Nomads are said to know their way by an exact spot in the sky,

the touch of sand to their fingers, granules on the tongue.
But sometimes a system breaks down.
I witness a shift of light, study the irregular shadings of dunes.
Why am I traveling this road to Zinder, where really there is no road? No service station at this check point, just one commercant hawking Fanta in gangrene hues.
C'est formidable! he gestures --- staring ahead over a pyramid of foreign orange juice.
In the desert life is distilled to an angle of wind, camel droppings, salted food.

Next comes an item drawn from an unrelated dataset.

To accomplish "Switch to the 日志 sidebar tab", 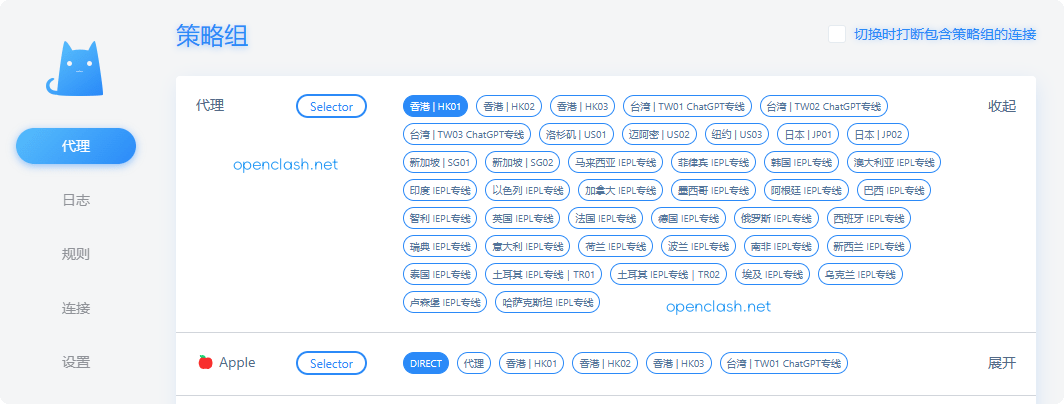I will click(76, 200).
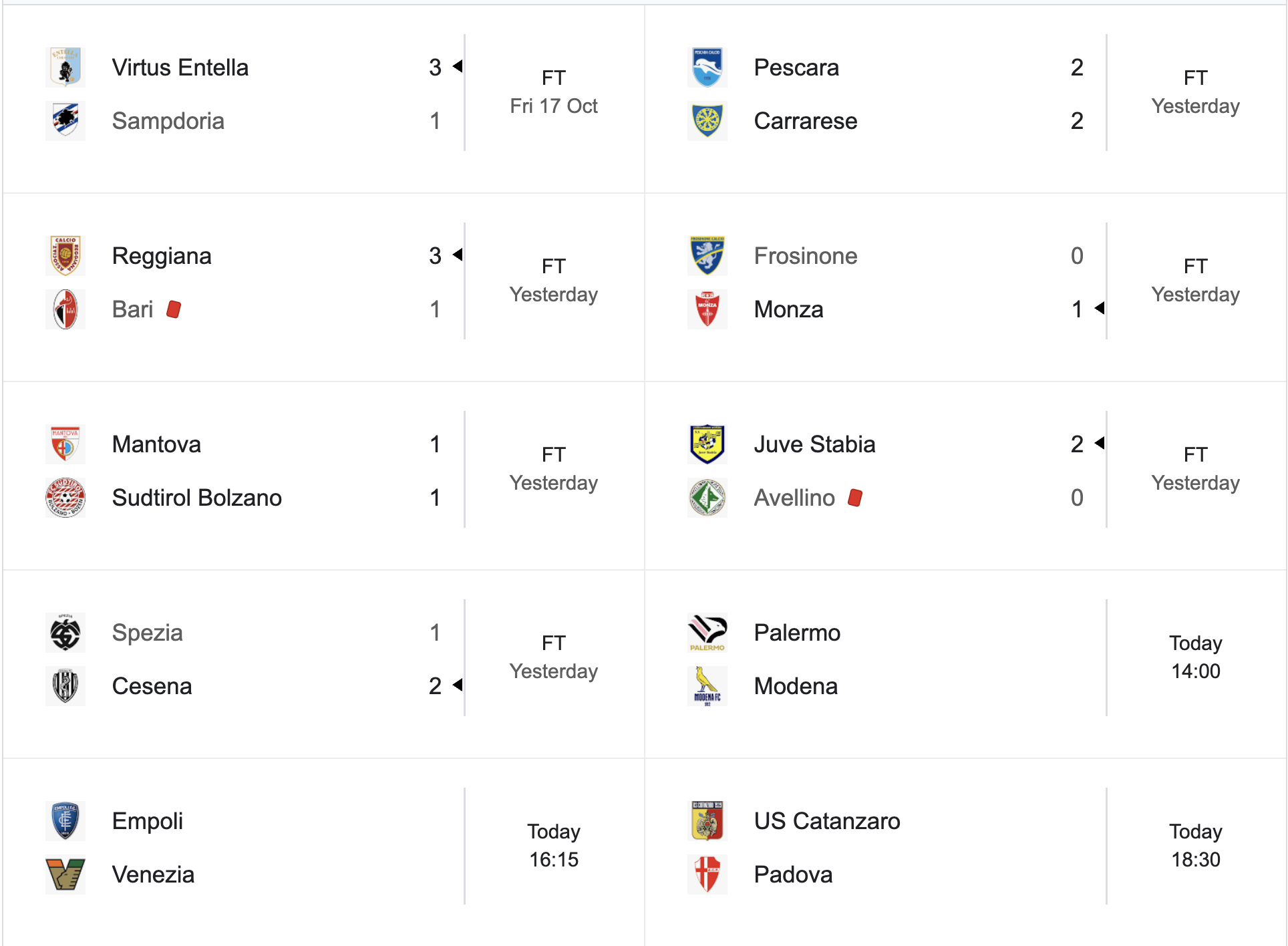
Task: Click the red card icon next to Bari
Action: click(174, 309)
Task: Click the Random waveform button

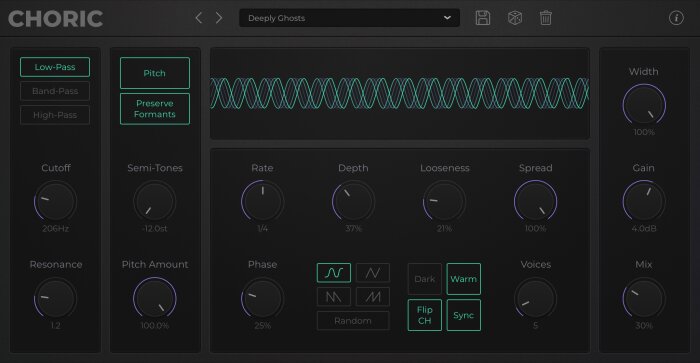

How long has this man been here, how long can I stay contemplating a route home? It's so easy to get lost and disappear, die of thirst and longing as the Sultan's three wives did last year.
Found in their Mercedes, the chauffeur at the wheel, how did they fail to return home to Ágadez, retrace a landscape they'd always believed? No cross-streets, no broken yellow lines; I feel relief at the abandonment of my own geography.
I know there's no surveyor but want to imagine the aerial map that will send me above flame trees, snaking through knots of basalt.
I'll mark the exact site for a lean-to where the wind and dust travel easily along my skin, and I'm no longer satiated by the scent of gasoline.
I'll arrive there out of balance, untaught; ready for something called home.